## Task requirements
Would you retype, word for word, only the lines from the one holding "Task: Open Settings from the sidebar" through the final line of the entries below, without the pictures?

## Entries shown
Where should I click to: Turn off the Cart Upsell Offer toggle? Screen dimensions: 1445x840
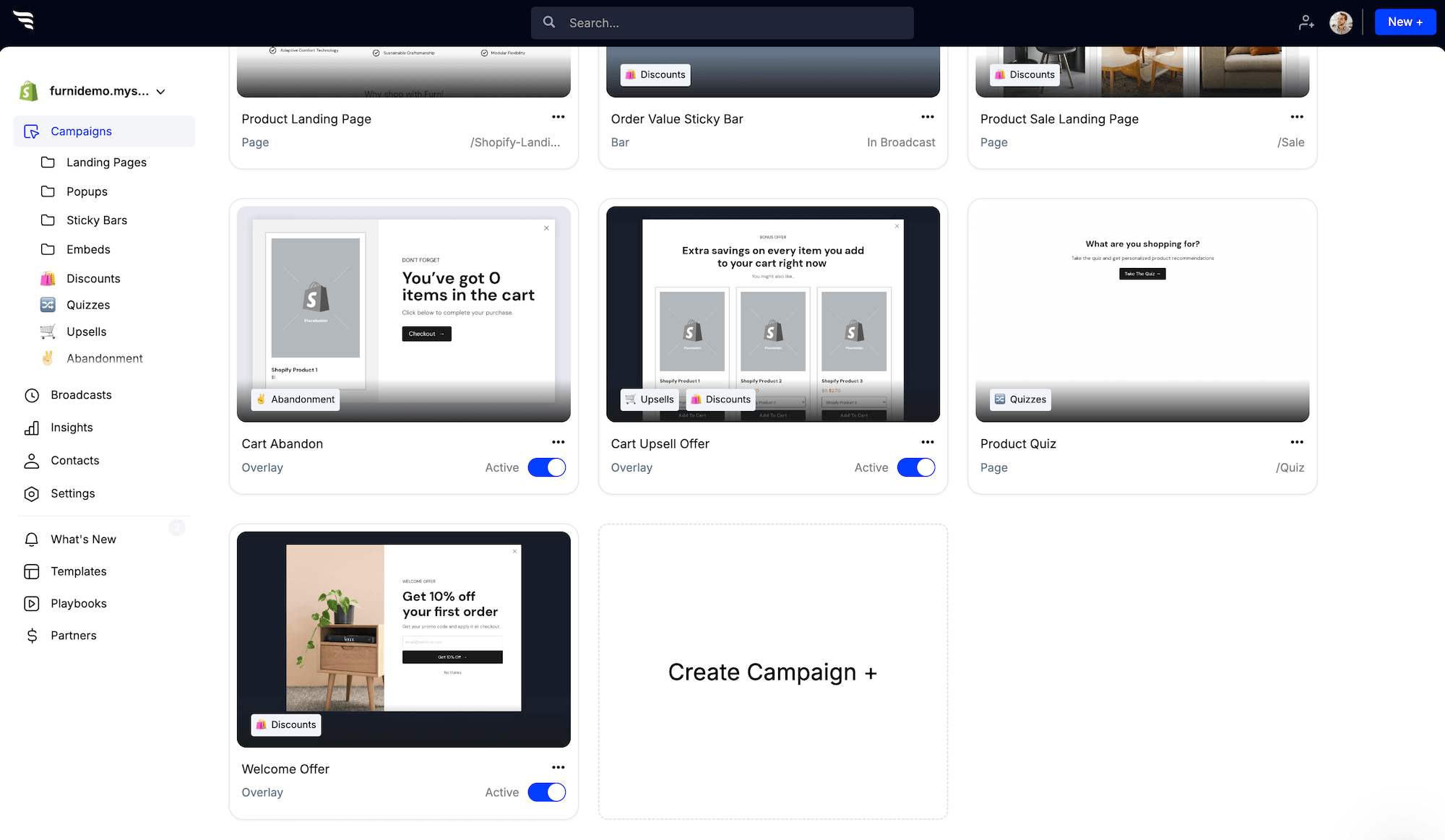[x=916, y=467]
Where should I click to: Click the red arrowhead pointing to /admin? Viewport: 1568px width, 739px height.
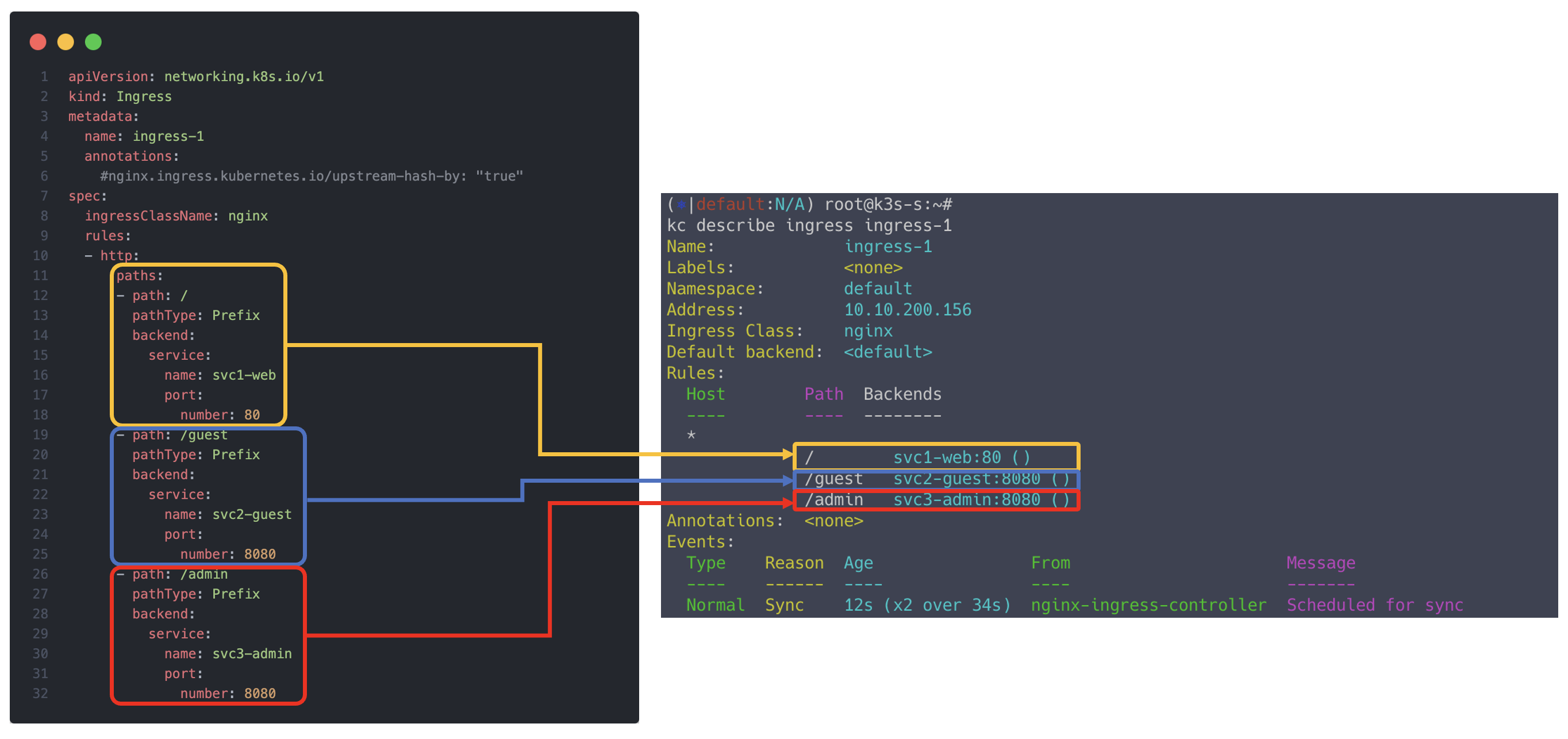coord(787,503)
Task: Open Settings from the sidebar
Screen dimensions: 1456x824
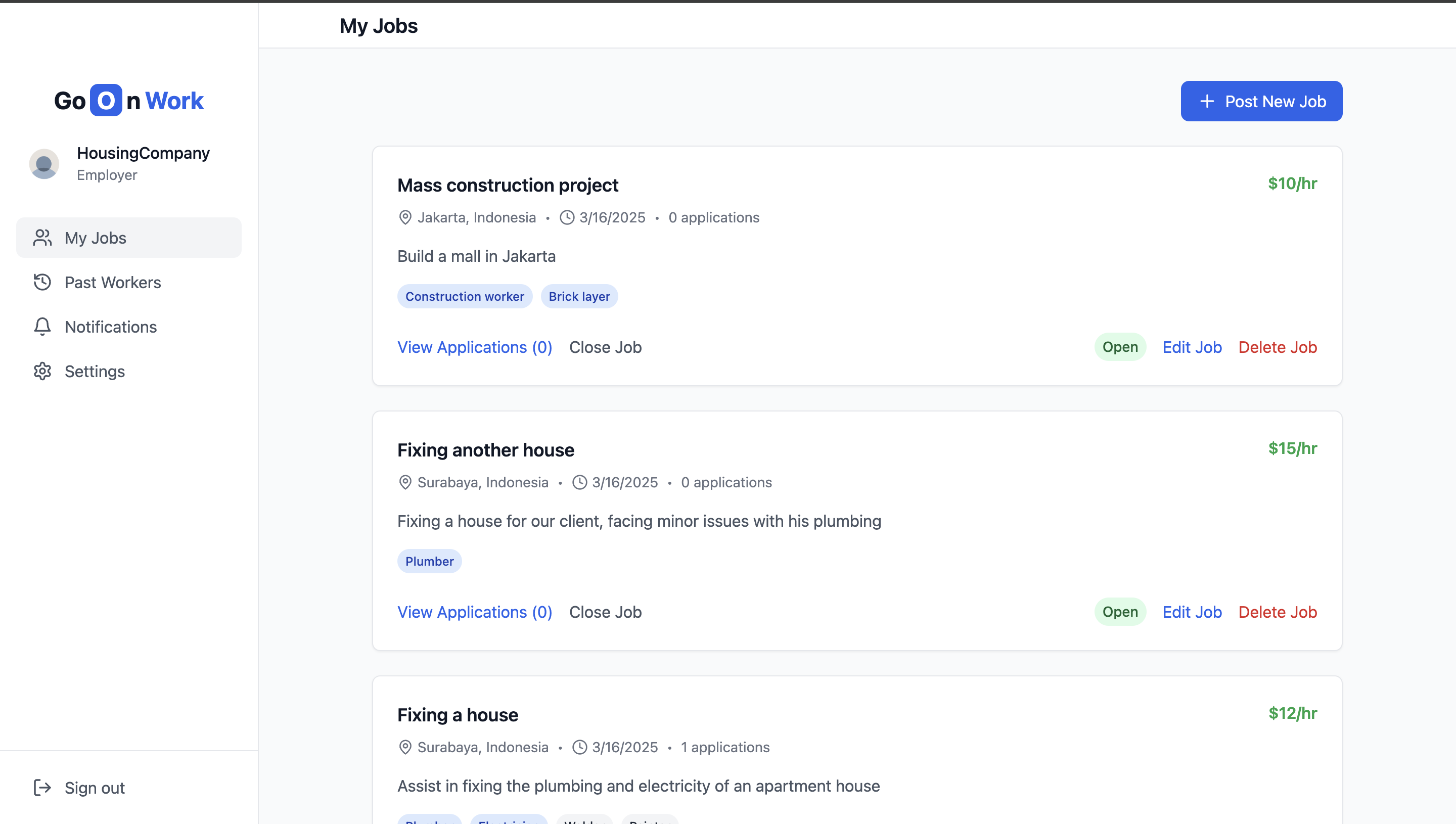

## Answer space
Task: Open Settings from the sidebar
Screen dimensions: 1456x824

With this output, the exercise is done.